▸ ENTRIES SUPPLIED:
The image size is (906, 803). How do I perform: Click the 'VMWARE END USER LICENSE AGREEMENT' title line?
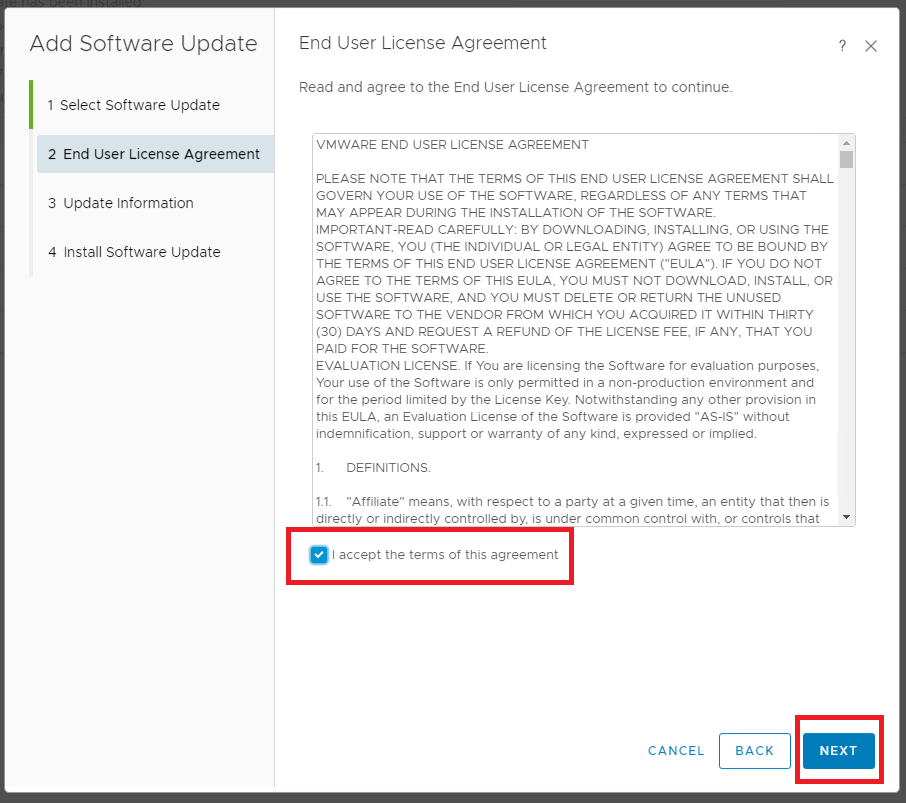(452, 145)
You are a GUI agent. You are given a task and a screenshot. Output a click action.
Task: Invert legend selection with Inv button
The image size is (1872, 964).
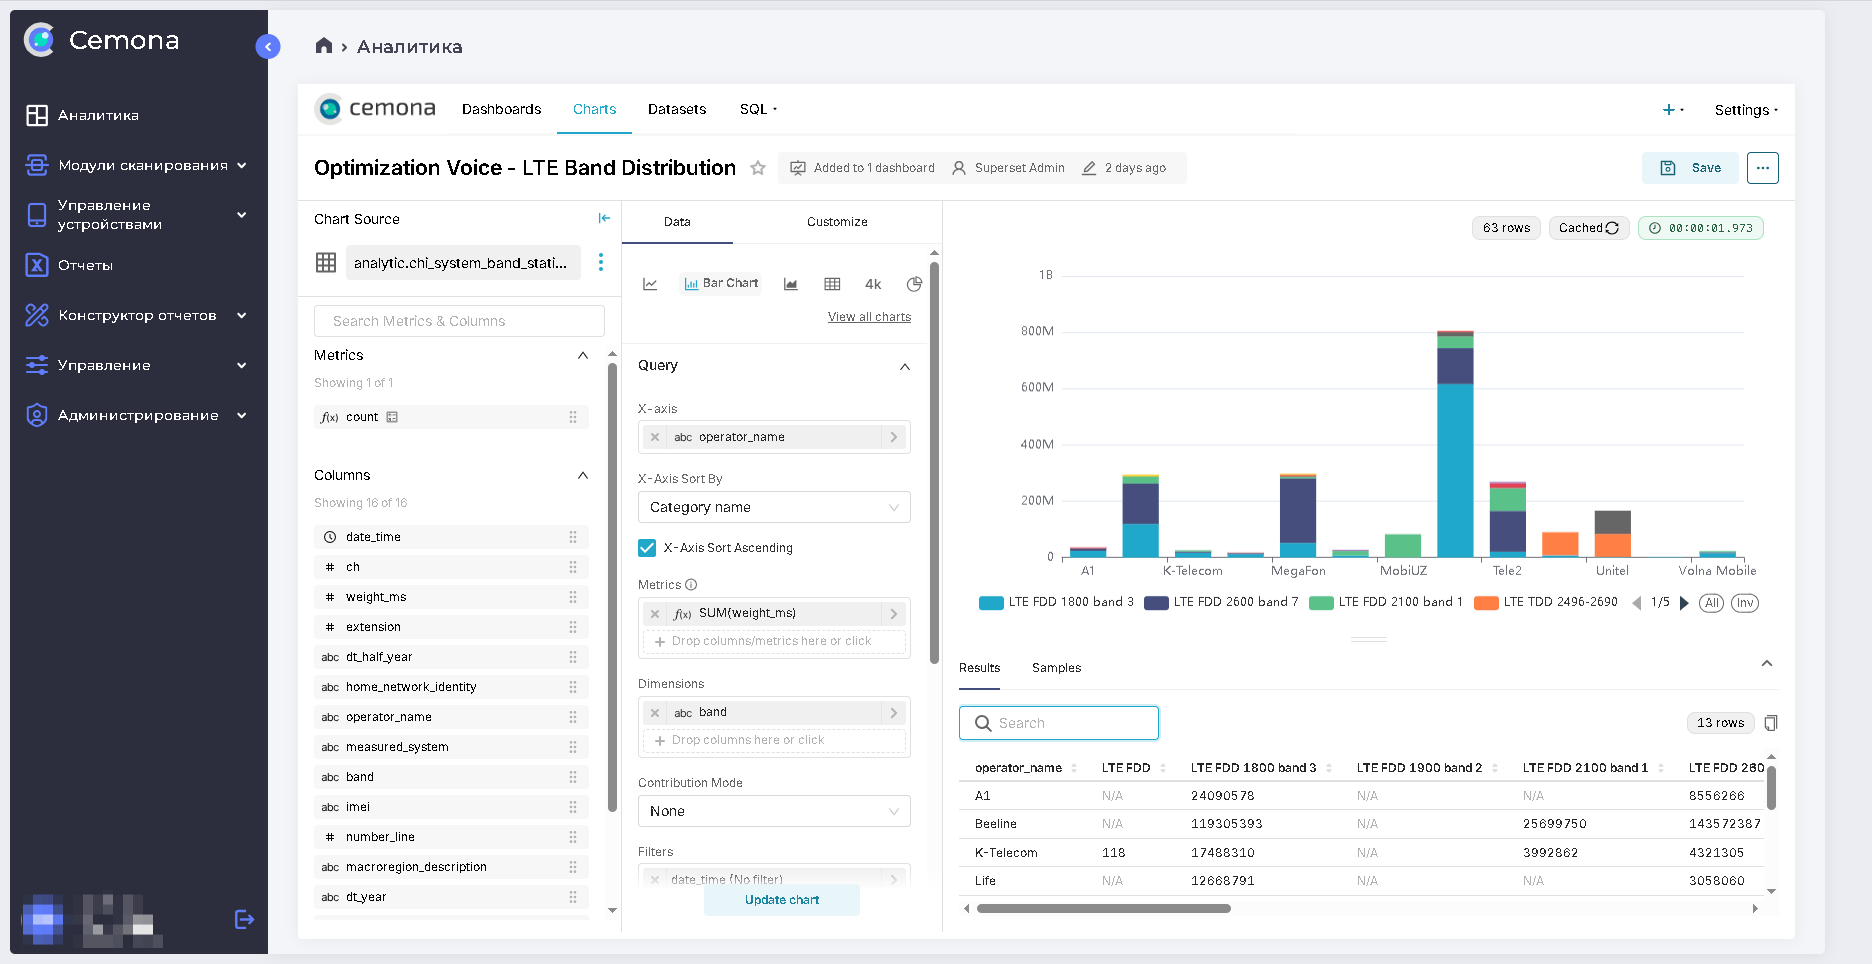coord(1745,603)
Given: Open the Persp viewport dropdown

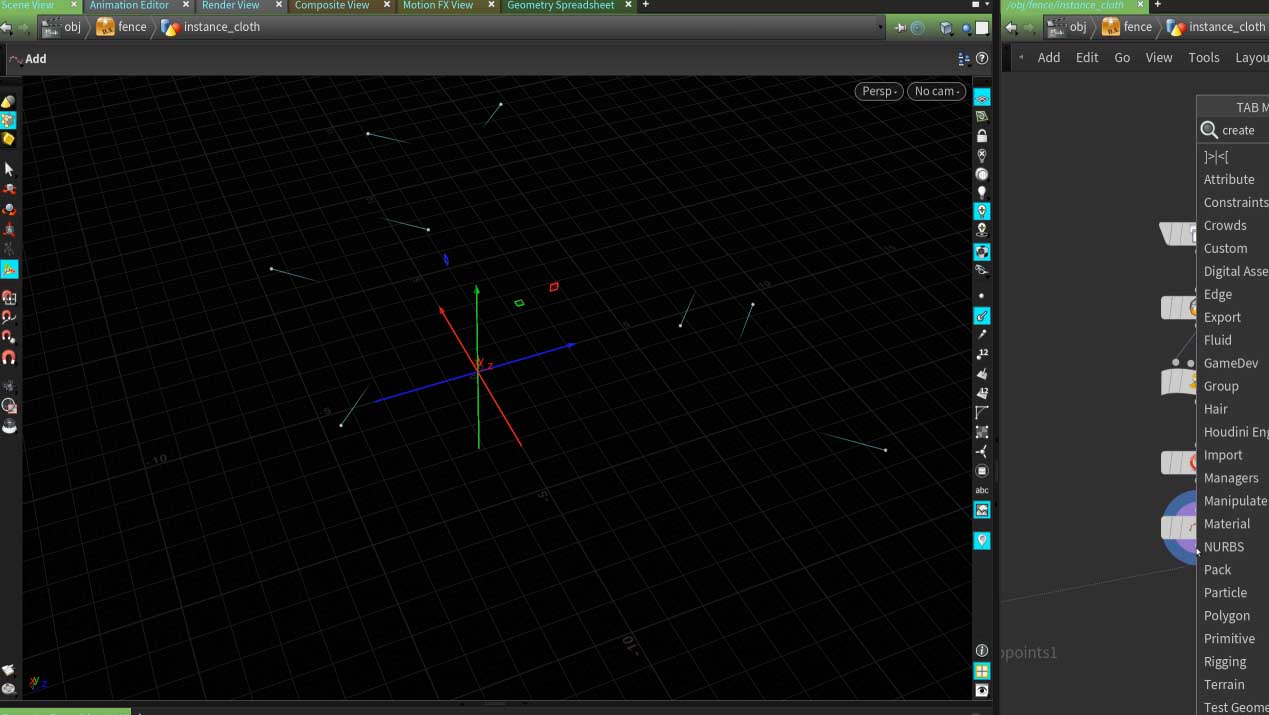Looking at the screenshot, I should 879,91.
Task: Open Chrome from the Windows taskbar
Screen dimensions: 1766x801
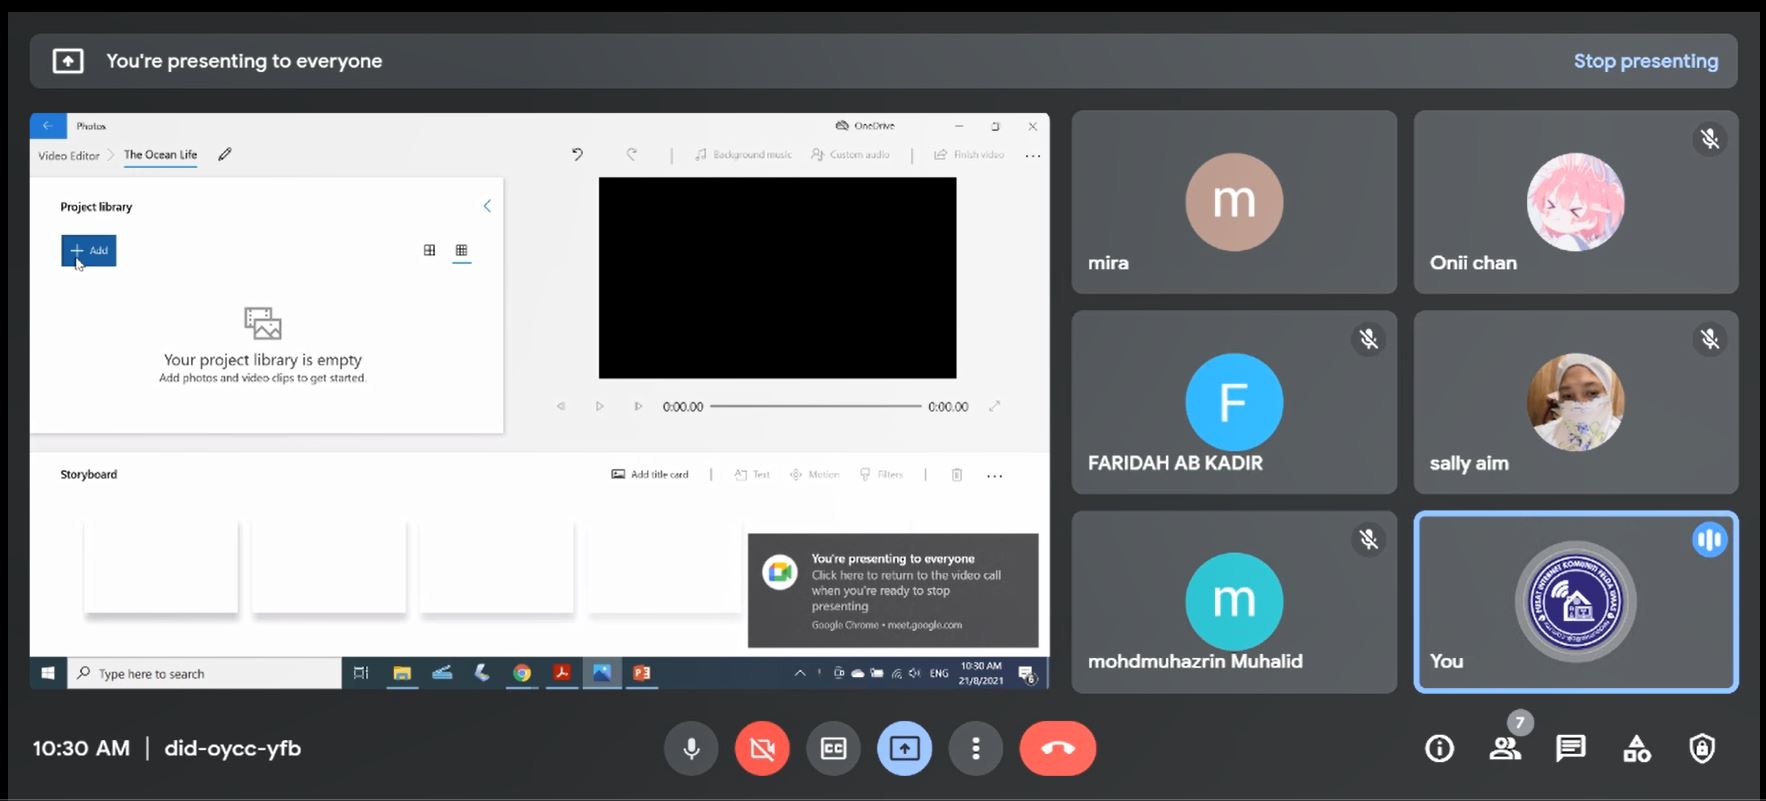Action: 522,673
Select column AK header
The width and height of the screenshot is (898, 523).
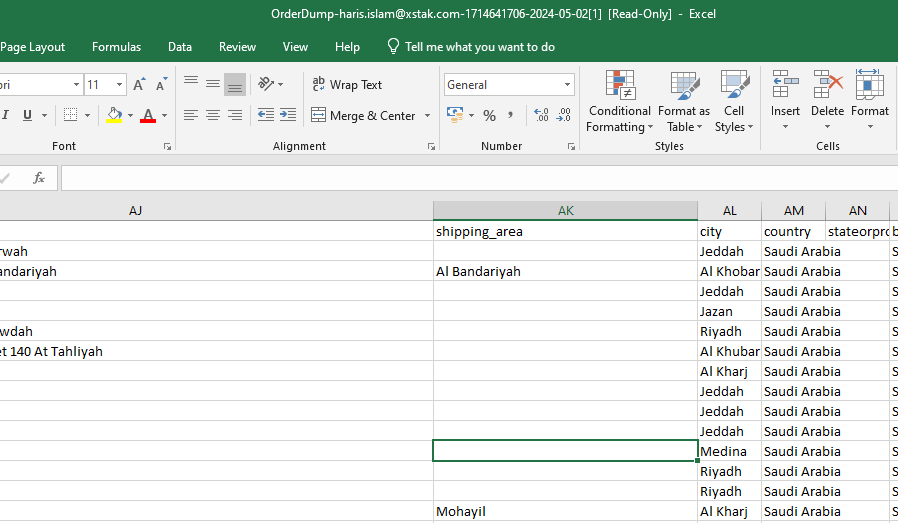[x=565, y=211]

▸ TASK INSTRUCTIONS: Can you output the rows above as a Markdown table with the columns Index and Text, giving each non-blank line its number and wording, and leaving out the pictures?

▸ EXERCISE SOLUTION:
| Index | Text |
|---|---|
| 1 | The image size is (906, 803). How do I perform: Click the 'VMWARE END USER LICENSE AGREEMENT' title line? |
| 2 | (452, 145) |
| 3 | You are a GUI agent. You are given a task and a screenshot. Output a click action. |
| 4 | Task: Invert legend selection with Inv button |
| 5 | The image size is (1872, 964). |
| 6 | coord(1745,603) |
| 7 | Given: Open the Persp viewport dropdown |
| 8 | Looking at the screenshot, I should 879,91. |
| 9 | Task: Open Chrome from the Windows taskbar |
| 10 | Screen dimensions: 1766x801 |
| 11 | Action: 522,673 |
| 12 | Select column AK header |
| 13 | The width and height of the screenshot is (898, 523). |
| 14 | [x=565, y=211] |